La novela es un hilo que no debe romperse y una madeja en la que se entrecruzan los hilos de diversas narraciones, porque siempre son muchos los cabos sueltos, las perspectivas, las peripecias de las vidas, y porque no hay ninguno que no merezca ser considerado. La novela es la burla ácida de los lenguajes más levantados y de las historias más nobles o heroicas, porque todo artificio verbal se vuelve ridículo por comparación con la naturalidad y la viveza del habla. Cualquiera que tenga dos ojos en la cara sabe que no hay heroísmo que no encubra una dosis de impostura o de farsa, y que cada apariencia visible de superioridad o nobleza oculta la cruda verdad del abuso.
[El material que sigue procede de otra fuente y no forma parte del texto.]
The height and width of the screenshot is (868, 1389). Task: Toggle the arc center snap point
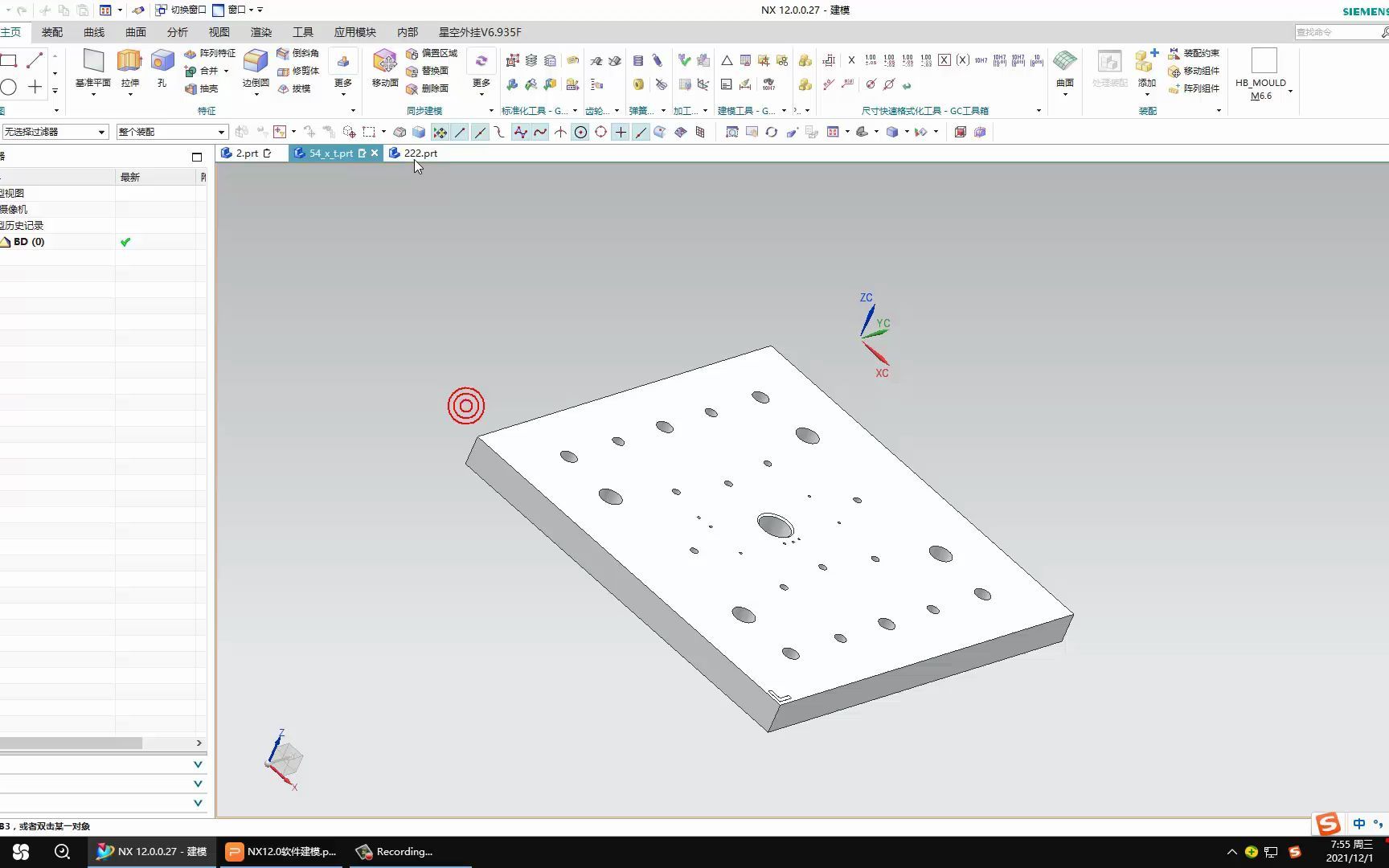[580, 132]
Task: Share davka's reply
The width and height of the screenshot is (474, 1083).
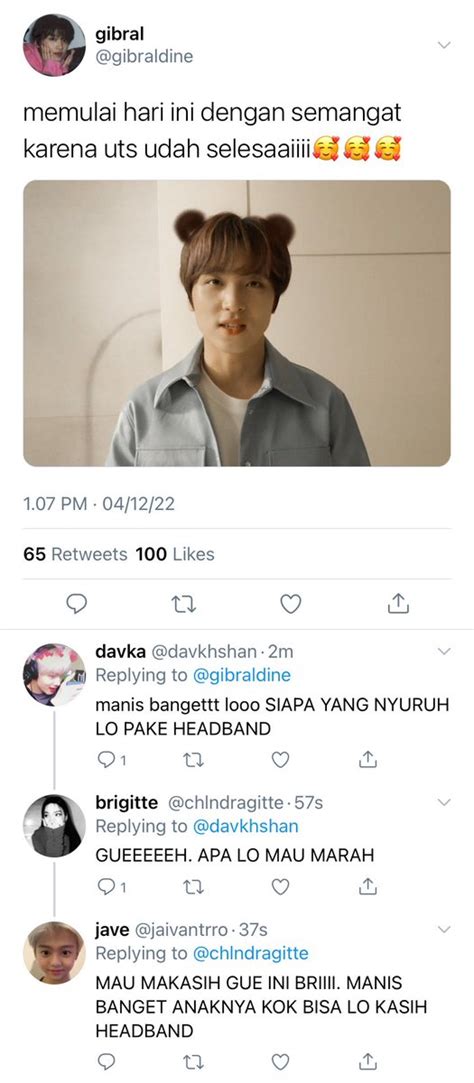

La novela hace suya la comicidad vulgar del entremés para mostrar lo que permanece invisible en cualquier otra forma de expresión literaria. La novela explora y hace suyos territorios narrativos y verbales que están fuera de la literatura. La literatura, en cuanto se formaliza, excluye el habla y el fluir y la variedad de la vida. La novela es vulgar como el entremés y en tiempos de Cervantes no da prestigio a quien la escribe. Despierta la risa y no la culta admiración, y se complace sin escrúpulo en todo lo más vulgar de la vida privada, y de la vida corporal, lo bajo y no lo alto, la carcajada y no el éxtasis, la comida y la bebida y la digestión con todas sus consecuencias orgánicas, incluidas las más repelentes, que son las que ofrecen mayores oportunidades para una comicidad impresentable. Sancho Panza caga sin separarse de don Quijote la noche de los batanes y Leopold Bloom lo hace todavía con mayor deleite después de haberse desayunado un riñón de cerdo a la plancha. Sancho eructa, vomita encima de don Quijote, se come una gallina entera asada en las bodas de Camacho, y media empanada de liebre con el escudero del falso caballero de los Espejos, y fija la mirada en el cielo estrellado mientras recibe en la boca abierta el chorro de vino de una bota. Los amos, mientras tanto, debaten cortesanamente sobre sus amores incorpóreos.
Cuando lo leí me pareció una definición genial de lo que es la novela. Y a ti, ¿qué te parece?
Ya lo tengo y lo empiezo esta semana.
Disfrútalo. Es una gozada. Y si lo acompañas de la relectura del Quijote, doble placer.